La religion

séparation

"Un prêtre russe et deux curés célèbrent régulièrement les offices dans des chapelles très convenables."
Extrait du rapport de M.M Dr A. von SCHULTHESS et F.THORMEYER, 26 avril 1916.

"Ne croyez pas surtout que nous avions constamment le « cafard ».
Nous le chassions souvent, parfois avec succès et quelques fois sans résultat. Dans la journée du 20 Décembre le « cafard » fut littéralement écrasé par les bonnes paroles du prêtre français qui nous avait conviés à assister à la messe à 8 h ½ dans la Baraque 31B. Pour la première fois dans notre camp de prisonniers, nous allions assister à la messe. Quelle joie et quelle émotion.
À 8 h ½ l'office commençait dans cette baraque, où rien n'avait été changé. Au fond et par des moyens de fortune, un autel avait été dressé avec une table sur laquelle reposait un Christ et de chaque côté de l’autel 2 cierges allumés. Telle était notre chapelle. Plus de 500 hommes s’y pressaient, assistant à la célébration de la messe avec piété et recueillement. À l’évangile le prêtre nous fit un petit sermon, nous encourageant de son mieux à supporter nos misères, de bien nous aimer les uns les autres en nous entre-aidant et terminant son sermon, nous annonçait que pour Pâques nous entendrions nos cloches sonner dans nos villages. Ces dernières paroles furent dites pour nous donner du courage et nous stimuler, mais à l’époque où nous entendons ces paroles, ce fut pour nous comme un fortifiant qui redonne de la vigueur, une bonne parole qui redonnait l’espoir, en un mot la grande joie de bientôt recouvrer notre liberté. À la fin de la messe chacun se retire satisfait de cette cérémonie avec au cœur une joie infinie, nous laissant le doux souvenir des beaux dimanches passés dans notre pays.."
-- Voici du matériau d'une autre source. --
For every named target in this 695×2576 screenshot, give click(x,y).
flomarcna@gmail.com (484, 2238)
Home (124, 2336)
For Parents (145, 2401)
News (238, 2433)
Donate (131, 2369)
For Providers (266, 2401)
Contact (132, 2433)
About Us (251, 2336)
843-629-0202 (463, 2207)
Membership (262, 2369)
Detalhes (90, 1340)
Extrait des souvenirs de guerre de Marcel RIEGEL

chapelle du camp de Quedlinburg

"Nous parlions l'autre jour de M. l'abbé Robillard, fait prisonnier. Voici de lui une carte postale intéressante reçue par M. le Curé du Mont-aux-Maladesle 4 mai: "Vous ne sauriez croire le bonheur que vous me procurez! Je reçois de vous deux précieux colis: comme vous avez bien deviné mes désirs ! C'est justement ce que je préférais. Un psautier, un ordo, des livres de théologie pour moi et des évangiles pour les hommes, des cantiques pour notre chorale du dimanche! Merci beaucoup et que Dieu vous le rende dès ici-bas. Je n'ai plus besoin de rien, car j'ai un bréviaire et reçu du linge et des vêtements.
L'hiver a été très rigoureux, mais nous étions chauffés, et, grâce à Dieu, je m'en suis tiré avec seulement quelques jours de rhume. Je vais bien et continue ardemment mon ministère d'aumônier parmi nos pauvres compagnons d'exil et blessés, avec six autres prêtres.
Deux grand'messes dans le camp tous les dimanches, une messe de communion générale par mois. Depuis Noël, 1.100 communions. C'est notre seule force et notre unique consolation. Priez pour que nos 10.000 prisonniers, en ce temps pascal, le comprennent. (Une bonne oeuvre en France ne pourrait-elle pas nous envoyer de petits livres de messe et des chapelets pour eux?) Union de prières."

Extrait du "Bulletin religieux de l'archidiocèse de Rouen", n°21, 22 mai 1915.

La religion orthodoxe est bien sûr pratiquée par les russes. Cela a apparement marqué le prisonnier Henri Jeanney qui a annoté cette photo de l'inauguration de monument du cimetière en identifiant le "pope russe".